Another little olive oil snippet, Puzo took the name of his leading character from the hilltop town of Corleone inland of Palermo. It was from here that the grandfather of the actor, Al Pacino, emigrated.



Fiction aside, the Mafia’s role in Sicily’s modern agricultural history is not only a complex story, it was a very challenging for me to unearth. I completed The Olive Tree,  but felt that there was far more to be mined than I had succeeded in doing.

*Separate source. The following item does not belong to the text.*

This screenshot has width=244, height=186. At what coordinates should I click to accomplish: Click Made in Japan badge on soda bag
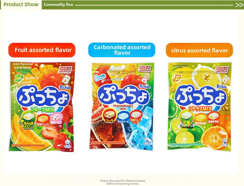pyautogui.click(x=145, y=69)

Over the course of the following years, I returned to the island regularly because I love it and because I still wanted to get beneath the surface of the place. After the two books were published, UNESCO invited me to work with them to help map a Mediterranean Olive Route and from there several television stations contacted me with interest to turn the inspiration for the books into documentary films. I was thrilled, of course. One of the bonuses was the possibility of getting another crack at Sicily.

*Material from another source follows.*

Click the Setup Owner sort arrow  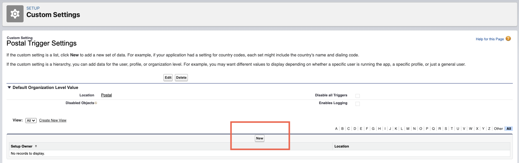[x=36, y=146]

When we came to breakdown the storylines for the five documentaries, the very first story I proposed to the television stations was 'Sicily and its olive oil history'. Naturally, the idea grabbed because everybody loves a good Mafia story. I returned to the island to recce the storyline and on this occasion the budget provided me with an Italian journalist whose expertise was in food and modern Italian politics.

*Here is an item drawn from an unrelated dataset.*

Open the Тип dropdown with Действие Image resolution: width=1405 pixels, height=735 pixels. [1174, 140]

Where I had been unable to gain access myself, doors would now open, I thought. Alas, it was not so simple. As soon as I hit on a name, a person who might make an excellent ‘character’ for the film and who was willing and not afraid to talk, to go public, my ‘man on the ground’, Sandro, found out their contact details, rang them and arranged a clandestine meeting. But how many afternoons did we spend sitting at roadsides waiting for the appearance of a lawyer, a land specialist, family members of --- who never showed up? I was beginning to lose heart until Sandro and I hit on a new angle to my story. Libera Terra . The name translates as Free Land. Briefly, Libera Terra  was founded by a Catholic priest, Don Luigi Ciotti, living and working in Turin in northern Italy. Ciotti is a brave and visionary man, a social activist in a country that is being destroyed by greed and corruption. He has quite literally changed the way the Italian government handles lands and assets owned by Mafia members. In the past, when a high-ranking member of the Mafia was imprisoned, their assets just sat about doing nothing. Ciotti and others of like mind raised a petition with over one million signatures requesting of the Italian government (at the time it was Berlusconi, so no mean feat), to offer the lands out to be farmed in a manner that was good for the earth and free of all fear and Mafia influence. What a terrific concept, and it has taken off

A movement of small organic cooperatives springing up all over the island to farm lands confiscated from the Mafia and to bring their produce to global markets.
I had the outline for my story: New Sicily and the unpicking of the Mafia stranglehold within the agricultural sector.



During the worst years of Mafia control of the island, people were employed for a pittance because there was basically only one employer: the Mafia. They called the shots (in every sense!). There was no social care, merely a pitiable wage. If someone else offered employment with more decent terms, the labourers refused because they were far too scared to quit and move on. They feared the threats of physical violence being meted out against them or members of their families. Tourism was almost non-existent because foreigners feared the bombings and shootings and the horror stories they saw on the news or in the movies. Who wants a horse’s head in their bed?! In any case, building permits for all construction including hotels were in the hands of who? The Mafia, of course.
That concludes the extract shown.